Continúan las conversaciones técnicas
En un comunicado conjunto emitido la madrugada del lunes, Catar y Pakistán indicaron que las partes acordaron establecer un comité de alto nivel para supervisar las negociaciones políticas, así como grupos de trabajo especializados enfocados en la cuestión nuclear, el alivio de las sanciones y la resolución de otras disputas.Los mediadores señalaron que se había acordado una hoja de ruta para alcanzar un acuerdo definitivo en un plazo de 60 días y que las negociaciones técnicas comenzarían de inmediato.
El portavoz del Ministerio de Relaciones Exteriores de Irán, Esmail Baghaei, confirmó en un comunicado publicado en redes sociales que las discusiones se habían prolongado hasta las primeras horas del lunes y señaló que las conversaciones a nivel de expertos continuarían, mientras que la delegación iraní de alto nivel regresaría a Irán.
"La base del trabajo es 'compromiso por compromiso'", dijo Baghaei, y agregó que las conversaciones técnicas se centrarían en la implementación de las disposiciones del memorando de entendimiento, al que se refirió como un "acuerdo preliminar para poner fin a la guerra".
Baghaei afirmó que el memorándum allanaría el camino para un acuerdo de paz definitivo y más amplio si se implementan sus puntos clave —incluido el cese de las operaciones militares israelíes en el Líbano—, y agregó que Irán "utilizará todas sus influencias para garantizar el cumplimiento de esos compromisos".
Esta iniciativa se produce en medio de continuas disputas sobre el alto el fuego.
El ministro de Defensa israelí, Israel Katz, declaró el domingo que Israel no se retiraría de lo que denominó una "zona de seguridad" en el sur del Líbano, mientras que la oficina del presidente libanés, Joseph Aoun, informó el lunes que Vance, el asesor de la Casa Blanca Jared Kushner y el primer ministro de Catar, el jeque Mohammed bin Abdulrahman Al Thani, discutieron medidas para consolidar el alto el fuego y detener la escalada militar israelí.
Altos funcionarios israelíes declararon a la revista Epoch Magazine Israel que creen que Irán estaba alentando al grupo terrorista Hezbolá a violar el alto el fuego en el Líbano con el fin de provocar una represalia israelí, generar fricciones entre Washington y Jerusalén y socavar el memorando de entendimiento entre Estados Unidos e Irán.
Los funcionarios señalaron que Israel le ha asegurado a la administración de Trump que está comprometido con el alto el fuego y que las recientes acciones militares israelíes en el Líbano se llevaron a cabo en defensa propia tras los ataques de Hezbolá.
Los periodistas le preguntaron a Vance sobre el papel que desempeñó el Líbano en las negociaciones, si le había sorprendido que Irán lo hubiera convertido en un tema tan central y si el asunto se estaba acercando a una solución.
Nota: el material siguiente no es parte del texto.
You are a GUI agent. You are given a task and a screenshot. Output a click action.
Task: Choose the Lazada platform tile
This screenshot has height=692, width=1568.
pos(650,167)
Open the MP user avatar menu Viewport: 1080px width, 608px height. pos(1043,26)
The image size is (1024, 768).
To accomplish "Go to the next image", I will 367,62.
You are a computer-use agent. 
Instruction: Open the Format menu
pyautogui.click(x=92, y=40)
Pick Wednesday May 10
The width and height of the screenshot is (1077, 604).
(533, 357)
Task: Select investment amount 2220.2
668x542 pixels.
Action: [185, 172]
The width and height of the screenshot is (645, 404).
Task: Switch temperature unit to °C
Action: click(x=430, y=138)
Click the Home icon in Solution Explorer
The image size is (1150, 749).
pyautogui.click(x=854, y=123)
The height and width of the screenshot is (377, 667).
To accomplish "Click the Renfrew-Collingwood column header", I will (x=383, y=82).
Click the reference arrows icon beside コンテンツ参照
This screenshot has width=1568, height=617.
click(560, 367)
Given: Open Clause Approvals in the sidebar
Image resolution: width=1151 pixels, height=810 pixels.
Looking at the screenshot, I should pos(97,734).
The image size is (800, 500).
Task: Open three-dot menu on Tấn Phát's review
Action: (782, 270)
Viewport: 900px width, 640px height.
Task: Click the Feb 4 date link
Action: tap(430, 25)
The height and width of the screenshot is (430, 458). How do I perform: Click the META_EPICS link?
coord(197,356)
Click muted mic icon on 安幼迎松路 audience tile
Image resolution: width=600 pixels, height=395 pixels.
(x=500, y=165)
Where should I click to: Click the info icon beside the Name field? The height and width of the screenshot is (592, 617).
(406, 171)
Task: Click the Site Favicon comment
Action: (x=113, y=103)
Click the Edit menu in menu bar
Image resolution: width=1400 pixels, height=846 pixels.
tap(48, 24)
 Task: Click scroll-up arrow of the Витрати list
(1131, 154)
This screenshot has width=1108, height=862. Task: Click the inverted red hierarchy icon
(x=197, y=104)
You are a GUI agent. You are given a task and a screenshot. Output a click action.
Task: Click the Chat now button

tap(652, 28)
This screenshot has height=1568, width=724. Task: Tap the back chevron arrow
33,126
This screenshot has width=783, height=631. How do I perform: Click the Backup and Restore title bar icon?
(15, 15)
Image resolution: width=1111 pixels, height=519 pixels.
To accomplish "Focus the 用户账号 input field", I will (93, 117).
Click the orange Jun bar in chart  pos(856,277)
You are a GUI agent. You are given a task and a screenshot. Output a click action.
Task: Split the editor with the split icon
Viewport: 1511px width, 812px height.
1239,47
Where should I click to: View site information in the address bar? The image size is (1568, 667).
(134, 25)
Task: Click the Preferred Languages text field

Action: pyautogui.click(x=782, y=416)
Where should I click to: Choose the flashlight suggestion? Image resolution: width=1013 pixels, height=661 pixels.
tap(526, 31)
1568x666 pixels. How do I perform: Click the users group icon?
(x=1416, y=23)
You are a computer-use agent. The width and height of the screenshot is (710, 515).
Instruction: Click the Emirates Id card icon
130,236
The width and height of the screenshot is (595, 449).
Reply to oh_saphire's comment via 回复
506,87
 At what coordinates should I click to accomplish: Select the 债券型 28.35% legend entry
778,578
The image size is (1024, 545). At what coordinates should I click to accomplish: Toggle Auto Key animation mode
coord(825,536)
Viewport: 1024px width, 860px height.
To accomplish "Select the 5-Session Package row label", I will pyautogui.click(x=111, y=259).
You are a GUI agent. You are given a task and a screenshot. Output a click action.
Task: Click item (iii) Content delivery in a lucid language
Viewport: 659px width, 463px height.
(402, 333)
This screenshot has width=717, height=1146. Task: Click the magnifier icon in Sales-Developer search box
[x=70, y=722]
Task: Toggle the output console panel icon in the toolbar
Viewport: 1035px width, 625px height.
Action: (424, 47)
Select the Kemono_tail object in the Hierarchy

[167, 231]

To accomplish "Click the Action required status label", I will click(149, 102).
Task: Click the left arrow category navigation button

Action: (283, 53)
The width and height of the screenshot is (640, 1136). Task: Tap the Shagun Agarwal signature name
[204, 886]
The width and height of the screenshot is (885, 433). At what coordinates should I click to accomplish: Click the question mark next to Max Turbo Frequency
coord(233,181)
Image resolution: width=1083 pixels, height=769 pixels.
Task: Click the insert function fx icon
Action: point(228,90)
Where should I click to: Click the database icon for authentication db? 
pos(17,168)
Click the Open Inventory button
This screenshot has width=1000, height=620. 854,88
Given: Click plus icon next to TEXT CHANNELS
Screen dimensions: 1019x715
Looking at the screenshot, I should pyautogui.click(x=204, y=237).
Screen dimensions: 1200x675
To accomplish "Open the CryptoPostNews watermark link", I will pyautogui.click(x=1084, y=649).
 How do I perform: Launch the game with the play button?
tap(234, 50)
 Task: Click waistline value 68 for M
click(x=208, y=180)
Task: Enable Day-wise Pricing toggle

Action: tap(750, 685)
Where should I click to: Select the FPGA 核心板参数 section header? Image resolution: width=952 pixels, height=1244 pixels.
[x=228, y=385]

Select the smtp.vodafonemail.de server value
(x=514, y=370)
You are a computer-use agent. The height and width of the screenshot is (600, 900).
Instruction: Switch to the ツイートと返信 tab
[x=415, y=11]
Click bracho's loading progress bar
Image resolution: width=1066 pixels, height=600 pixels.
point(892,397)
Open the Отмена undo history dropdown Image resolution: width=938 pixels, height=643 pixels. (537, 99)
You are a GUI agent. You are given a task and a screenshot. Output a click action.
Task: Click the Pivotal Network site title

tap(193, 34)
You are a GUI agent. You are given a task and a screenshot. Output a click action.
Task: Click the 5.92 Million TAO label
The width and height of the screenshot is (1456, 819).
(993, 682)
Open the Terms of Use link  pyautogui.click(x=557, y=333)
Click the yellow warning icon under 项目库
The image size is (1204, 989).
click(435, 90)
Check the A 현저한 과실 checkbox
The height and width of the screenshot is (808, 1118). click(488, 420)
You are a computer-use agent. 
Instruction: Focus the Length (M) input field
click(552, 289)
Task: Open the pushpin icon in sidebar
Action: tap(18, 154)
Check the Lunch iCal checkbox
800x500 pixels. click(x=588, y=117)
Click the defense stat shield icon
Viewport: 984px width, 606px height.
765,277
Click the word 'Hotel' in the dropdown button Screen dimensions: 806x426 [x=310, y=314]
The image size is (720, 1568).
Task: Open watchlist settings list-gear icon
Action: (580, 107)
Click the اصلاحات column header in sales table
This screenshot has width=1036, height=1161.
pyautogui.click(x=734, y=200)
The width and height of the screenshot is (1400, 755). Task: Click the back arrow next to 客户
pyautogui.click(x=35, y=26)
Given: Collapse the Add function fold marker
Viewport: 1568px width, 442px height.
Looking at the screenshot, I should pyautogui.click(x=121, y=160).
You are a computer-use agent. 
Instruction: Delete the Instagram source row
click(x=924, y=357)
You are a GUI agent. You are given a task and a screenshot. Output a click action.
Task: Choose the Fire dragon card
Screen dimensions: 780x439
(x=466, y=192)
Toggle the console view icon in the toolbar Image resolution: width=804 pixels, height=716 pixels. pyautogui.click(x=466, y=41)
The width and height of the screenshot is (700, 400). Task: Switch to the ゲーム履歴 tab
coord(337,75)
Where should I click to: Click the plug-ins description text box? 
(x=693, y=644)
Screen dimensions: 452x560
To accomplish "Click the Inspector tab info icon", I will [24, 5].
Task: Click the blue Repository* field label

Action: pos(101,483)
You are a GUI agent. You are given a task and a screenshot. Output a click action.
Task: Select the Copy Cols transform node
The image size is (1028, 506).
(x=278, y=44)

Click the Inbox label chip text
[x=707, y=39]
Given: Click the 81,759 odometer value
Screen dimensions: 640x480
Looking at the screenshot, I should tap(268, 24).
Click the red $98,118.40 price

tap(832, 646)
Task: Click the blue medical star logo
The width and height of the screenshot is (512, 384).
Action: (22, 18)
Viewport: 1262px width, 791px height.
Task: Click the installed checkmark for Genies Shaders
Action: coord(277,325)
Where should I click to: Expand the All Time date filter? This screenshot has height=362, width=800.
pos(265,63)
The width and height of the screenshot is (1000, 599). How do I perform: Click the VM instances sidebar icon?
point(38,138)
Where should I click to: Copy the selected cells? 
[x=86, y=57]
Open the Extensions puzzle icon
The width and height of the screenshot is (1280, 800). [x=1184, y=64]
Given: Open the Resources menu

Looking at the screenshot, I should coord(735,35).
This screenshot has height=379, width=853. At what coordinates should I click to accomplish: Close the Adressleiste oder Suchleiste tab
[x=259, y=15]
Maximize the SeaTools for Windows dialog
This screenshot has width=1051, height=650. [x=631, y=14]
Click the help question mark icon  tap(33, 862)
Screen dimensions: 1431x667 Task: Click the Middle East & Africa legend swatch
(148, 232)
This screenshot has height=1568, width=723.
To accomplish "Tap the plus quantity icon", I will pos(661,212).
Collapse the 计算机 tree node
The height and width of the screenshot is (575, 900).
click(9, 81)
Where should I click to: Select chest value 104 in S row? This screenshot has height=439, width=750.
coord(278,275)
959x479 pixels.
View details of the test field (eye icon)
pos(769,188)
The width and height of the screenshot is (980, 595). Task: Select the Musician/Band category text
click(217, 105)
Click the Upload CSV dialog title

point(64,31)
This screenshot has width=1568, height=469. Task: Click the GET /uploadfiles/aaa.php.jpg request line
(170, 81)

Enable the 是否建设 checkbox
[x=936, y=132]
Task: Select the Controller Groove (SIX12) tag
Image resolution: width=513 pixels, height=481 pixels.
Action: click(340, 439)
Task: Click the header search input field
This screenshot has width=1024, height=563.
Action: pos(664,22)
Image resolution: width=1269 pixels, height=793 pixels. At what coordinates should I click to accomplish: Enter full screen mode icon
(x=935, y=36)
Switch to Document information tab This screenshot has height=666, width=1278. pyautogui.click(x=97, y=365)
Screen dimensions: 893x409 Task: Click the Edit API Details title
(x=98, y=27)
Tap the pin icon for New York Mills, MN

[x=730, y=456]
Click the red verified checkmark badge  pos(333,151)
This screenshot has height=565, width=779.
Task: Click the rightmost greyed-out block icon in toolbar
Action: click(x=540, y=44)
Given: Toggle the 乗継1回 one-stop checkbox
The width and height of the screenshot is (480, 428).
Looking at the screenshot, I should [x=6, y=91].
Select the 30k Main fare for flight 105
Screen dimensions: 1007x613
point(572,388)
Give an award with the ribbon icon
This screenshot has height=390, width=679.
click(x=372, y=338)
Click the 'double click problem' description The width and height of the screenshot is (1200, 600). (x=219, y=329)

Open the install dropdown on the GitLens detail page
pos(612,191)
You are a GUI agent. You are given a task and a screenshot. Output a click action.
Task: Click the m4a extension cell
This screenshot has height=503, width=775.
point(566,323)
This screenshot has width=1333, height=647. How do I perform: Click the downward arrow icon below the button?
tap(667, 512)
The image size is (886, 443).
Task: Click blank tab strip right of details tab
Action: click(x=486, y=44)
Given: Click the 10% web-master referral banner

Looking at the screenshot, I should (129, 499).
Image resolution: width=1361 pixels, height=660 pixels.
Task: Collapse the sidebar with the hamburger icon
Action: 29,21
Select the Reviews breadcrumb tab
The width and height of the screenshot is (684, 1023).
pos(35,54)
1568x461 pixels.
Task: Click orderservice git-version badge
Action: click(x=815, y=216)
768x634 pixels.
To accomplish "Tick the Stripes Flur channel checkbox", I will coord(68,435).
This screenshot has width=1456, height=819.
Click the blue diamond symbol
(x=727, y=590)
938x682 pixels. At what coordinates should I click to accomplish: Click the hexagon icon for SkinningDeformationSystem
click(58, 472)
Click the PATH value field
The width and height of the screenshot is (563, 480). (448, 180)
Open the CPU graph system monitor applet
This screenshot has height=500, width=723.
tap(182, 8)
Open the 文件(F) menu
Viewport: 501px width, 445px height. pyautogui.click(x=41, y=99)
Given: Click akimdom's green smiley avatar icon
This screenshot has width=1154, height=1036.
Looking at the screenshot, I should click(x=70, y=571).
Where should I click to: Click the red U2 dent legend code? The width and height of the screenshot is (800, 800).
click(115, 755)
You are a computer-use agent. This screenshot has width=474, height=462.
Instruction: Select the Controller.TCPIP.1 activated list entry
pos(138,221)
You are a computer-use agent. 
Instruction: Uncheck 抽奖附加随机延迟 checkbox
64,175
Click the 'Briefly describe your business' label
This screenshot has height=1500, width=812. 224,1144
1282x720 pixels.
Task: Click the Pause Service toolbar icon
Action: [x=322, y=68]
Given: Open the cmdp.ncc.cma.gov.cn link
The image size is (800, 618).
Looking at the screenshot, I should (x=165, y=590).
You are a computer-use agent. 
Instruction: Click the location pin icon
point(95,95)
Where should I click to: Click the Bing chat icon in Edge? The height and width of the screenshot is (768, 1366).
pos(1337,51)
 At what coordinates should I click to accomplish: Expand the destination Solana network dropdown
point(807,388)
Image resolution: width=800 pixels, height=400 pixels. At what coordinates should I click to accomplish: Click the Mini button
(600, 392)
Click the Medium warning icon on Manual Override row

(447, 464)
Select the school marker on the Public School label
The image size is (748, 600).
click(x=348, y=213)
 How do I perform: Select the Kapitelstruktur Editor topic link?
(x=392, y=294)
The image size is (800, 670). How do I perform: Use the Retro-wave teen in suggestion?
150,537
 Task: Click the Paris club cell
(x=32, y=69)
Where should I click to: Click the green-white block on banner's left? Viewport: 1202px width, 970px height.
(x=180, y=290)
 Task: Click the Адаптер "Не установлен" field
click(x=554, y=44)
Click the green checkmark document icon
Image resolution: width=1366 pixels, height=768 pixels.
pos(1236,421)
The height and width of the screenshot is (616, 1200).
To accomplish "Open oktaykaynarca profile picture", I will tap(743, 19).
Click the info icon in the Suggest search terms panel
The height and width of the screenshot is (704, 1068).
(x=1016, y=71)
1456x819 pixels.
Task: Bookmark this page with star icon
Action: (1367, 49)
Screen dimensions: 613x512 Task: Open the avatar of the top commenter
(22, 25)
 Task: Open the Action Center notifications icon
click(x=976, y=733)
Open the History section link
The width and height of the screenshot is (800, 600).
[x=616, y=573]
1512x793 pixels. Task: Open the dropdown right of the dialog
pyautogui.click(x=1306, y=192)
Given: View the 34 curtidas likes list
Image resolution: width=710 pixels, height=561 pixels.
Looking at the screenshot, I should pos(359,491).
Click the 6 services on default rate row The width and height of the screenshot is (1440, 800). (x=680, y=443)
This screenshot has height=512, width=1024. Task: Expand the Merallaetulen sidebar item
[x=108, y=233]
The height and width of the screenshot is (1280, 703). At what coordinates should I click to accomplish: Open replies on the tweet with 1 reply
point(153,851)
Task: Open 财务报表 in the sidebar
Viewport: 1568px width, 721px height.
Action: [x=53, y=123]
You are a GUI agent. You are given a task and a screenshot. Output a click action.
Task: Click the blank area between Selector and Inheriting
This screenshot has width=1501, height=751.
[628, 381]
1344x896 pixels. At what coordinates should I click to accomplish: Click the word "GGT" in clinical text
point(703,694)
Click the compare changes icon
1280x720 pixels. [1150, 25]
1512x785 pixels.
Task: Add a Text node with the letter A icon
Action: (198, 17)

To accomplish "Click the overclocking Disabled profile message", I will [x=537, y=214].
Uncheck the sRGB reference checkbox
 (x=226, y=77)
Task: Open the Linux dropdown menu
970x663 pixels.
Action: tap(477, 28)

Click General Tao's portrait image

Él respondió diciendo que los negociadores lograron durante el fin de semana “muy buenos avances” en los mecanismos destinados a evitar que los enfrentamientos entre Israel y Hezbolá se conviertan en un conflicto más amplio.
"Queremos que se proteja la seguridad de Israel y también queremos que se proteja la soberanía del Líbano", dijo Vance. "Creemos, por supuesto, que se requerirá mucho trabajo arduo para llegar a un punto en el que se proteja la integridad territorial y la soberanía del Líbano, así como la seguridad de Israel".
El vicepresidente agregó que la cuestión del Líbano requerirá coordinación entre las fuerzas armadas libanesas y "requerirá que los iraníes controlen a Hezbolá", refiriéndose a la influencia que Teherán ejerce sobre Hezbolá, ampliamente considerado como un representante de Irán.